March 23, 2015

Of the Vole and Shrew

The unusual become common place during hard winter months.  This year, the first winter my family has lived in Schroon Lake NY of the Adirondacks, we have been visited by many amazing animals.  Our son William greatly enjoys watching and learning about each and every visitor.  From the red squirrel to the birds.  Each have become familiar and looked forward to.

The surprise of the winter has been an adorable, fuzzy vole and a highly veracious shrew.  Our new friend the vole would dart out from the snow bank, grab a mouth full of seeds and dart back in, like he was playing a game of peek-a-boo.  The shrew would pounce on the sunflower seeds like a cat on a mouse. It is amazing how much energy they have.

Adirondack Shrew, J. Parnapy
The Shrew  is possibly a Least Shrew (Cryptotis parva), however since I can't get close enough to see the teeth, I can't be 100% certain.  Not much research has been conducted on shrews, thus little is known.  We do know that they are generally nocturnal, when they will feed on moths and beetle larva, earthworms and spiders.  There are a few species of shrews in the Adirondacks. These include the rare Pigmy Shrew, the Masked Shrew, Water Shrew, Smokey Shrew, Long-tailed Shrew and the Short-tailed Shrew.  The Short-tailed Shrew is the only mammal in the Adirondacks with a venomous bite.
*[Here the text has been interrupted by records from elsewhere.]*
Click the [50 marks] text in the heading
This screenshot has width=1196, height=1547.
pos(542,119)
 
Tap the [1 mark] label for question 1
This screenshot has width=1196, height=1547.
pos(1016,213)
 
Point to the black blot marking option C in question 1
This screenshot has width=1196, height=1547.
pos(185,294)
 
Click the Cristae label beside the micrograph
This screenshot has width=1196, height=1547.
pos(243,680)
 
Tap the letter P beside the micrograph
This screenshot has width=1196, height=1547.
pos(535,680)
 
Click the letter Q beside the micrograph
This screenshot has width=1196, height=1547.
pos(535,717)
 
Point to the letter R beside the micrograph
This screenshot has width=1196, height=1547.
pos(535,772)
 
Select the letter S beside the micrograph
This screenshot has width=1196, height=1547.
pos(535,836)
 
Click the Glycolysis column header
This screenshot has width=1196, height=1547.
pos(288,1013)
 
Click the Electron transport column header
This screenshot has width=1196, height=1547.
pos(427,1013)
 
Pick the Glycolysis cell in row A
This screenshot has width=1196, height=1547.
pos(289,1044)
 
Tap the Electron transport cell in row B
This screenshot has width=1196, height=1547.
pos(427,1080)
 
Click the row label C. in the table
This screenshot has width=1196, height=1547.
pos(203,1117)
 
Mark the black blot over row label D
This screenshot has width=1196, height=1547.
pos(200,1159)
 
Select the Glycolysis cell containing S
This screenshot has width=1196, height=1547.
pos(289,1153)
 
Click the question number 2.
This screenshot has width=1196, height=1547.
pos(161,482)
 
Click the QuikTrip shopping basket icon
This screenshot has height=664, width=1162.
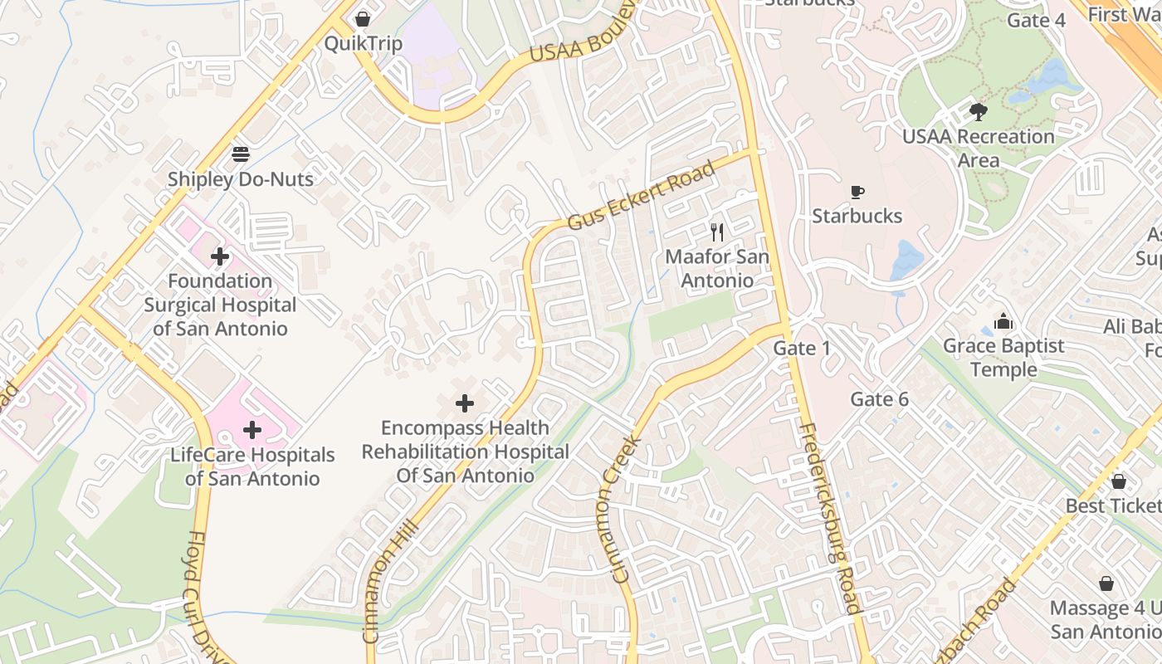pos(363,18)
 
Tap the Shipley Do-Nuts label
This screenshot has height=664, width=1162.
pos(241,178)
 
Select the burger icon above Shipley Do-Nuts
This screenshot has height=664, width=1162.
pos(241,154)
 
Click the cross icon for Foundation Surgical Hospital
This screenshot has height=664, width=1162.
pos(220,256)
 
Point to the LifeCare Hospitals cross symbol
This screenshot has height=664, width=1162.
pos(252,430)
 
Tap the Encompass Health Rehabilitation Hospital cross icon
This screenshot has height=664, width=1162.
pos(465,403)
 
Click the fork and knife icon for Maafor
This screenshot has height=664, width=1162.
pos(717,232)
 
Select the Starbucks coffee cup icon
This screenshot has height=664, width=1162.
pos(857,193)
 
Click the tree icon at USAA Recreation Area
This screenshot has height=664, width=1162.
pos(979,111)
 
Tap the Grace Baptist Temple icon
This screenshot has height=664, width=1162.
pos(1003,320)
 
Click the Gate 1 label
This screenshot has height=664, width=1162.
pos(801,348)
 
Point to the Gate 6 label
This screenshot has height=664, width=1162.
pos(879,399)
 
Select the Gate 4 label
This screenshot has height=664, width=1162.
pos(1036,20)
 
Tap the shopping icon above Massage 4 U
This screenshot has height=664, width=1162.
pos(1106,583)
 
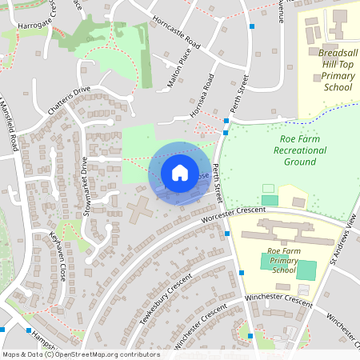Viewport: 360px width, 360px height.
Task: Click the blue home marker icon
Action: tap(179, 173)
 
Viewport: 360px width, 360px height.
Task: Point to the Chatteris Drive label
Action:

As William slumbers during nap time, our friend the vole is playing his game of pee-a-boo again. The Woodland Vole (Microtus pineterum) uses tunnel systems like the one in the snow that is used to gain access to the sunflower seeds.  While voles store food in caches, the high fat content sunflower seeds are a tasty treat.  Voles will eat; roots, tubers, forbs, grasses, fruit, bark, fungi, insects and seeds.  They can breed at any time from late March through August, with 1-4 litters produced a year with between 1-6 young.  That can equal many voles.  The Adirondacks are home to the Meadow Vole, Red-backed Vole and the Rock Vole.

These unique and amazing creatures have given my family countless hours of enjoyment and wonder. It will be interesting to see what other new animals visit this coming year.